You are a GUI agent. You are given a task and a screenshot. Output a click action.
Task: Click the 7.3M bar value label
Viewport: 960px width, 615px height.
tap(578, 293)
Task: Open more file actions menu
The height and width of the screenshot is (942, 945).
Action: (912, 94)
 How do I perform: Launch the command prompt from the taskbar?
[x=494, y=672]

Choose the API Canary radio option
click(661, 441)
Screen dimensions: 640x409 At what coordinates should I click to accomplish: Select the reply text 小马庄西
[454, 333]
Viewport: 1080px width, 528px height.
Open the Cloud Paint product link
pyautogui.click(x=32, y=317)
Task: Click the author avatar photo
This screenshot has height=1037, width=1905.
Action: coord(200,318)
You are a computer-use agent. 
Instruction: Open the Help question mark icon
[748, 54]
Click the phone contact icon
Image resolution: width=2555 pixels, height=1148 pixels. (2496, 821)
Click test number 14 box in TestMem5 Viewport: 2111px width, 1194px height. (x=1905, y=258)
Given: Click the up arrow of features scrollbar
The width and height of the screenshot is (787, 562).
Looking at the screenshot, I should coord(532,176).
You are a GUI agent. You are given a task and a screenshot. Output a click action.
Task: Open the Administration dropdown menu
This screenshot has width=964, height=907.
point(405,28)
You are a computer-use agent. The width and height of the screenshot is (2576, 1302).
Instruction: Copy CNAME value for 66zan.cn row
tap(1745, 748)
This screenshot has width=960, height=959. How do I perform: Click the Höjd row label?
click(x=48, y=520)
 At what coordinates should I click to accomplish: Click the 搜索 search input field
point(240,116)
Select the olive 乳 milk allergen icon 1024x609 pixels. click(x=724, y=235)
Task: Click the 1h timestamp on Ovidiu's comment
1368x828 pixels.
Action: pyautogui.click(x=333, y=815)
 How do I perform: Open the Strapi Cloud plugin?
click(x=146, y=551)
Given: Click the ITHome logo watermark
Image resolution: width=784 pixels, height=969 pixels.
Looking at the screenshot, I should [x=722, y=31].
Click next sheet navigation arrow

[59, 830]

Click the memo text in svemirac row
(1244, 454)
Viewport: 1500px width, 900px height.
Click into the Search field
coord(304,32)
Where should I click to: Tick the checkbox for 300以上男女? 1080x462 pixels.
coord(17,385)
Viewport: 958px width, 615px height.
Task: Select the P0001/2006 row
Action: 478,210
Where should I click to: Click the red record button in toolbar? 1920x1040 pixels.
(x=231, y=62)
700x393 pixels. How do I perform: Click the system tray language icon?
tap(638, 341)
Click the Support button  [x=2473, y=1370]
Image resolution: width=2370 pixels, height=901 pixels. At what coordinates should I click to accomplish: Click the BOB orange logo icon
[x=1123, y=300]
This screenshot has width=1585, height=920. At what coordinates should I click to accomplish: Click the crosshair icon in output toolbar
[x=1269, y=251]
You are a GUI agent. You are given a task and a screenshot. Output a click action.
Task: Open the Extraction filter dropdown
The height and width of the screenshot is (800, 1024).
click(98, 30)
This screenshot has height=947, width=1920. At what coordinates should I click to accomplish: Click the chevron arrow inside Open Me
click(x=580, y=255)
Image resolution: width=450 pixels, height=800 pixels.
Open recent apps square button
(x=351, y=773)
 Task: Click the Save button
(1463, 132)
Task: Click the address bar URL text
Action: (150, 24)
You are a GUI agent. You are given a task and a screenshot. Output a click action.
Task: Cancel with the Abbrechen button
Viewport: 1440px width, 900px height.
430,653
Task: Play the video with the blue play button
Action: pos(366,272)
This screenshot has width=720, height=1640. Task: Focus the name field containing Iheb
------------------------------
Aim of the exercise:
Retype the listing above word for word, beginning at the line that contains "This screenshot has width=1585, height=920." and ending after the line that contains "[x=1269, y=251]".

Solved problem:
This screenshot has width=1585, height=920. At what coordinates should I click to accomplish: Click the crosshair icon in output toolbar
[x=1269, y=251]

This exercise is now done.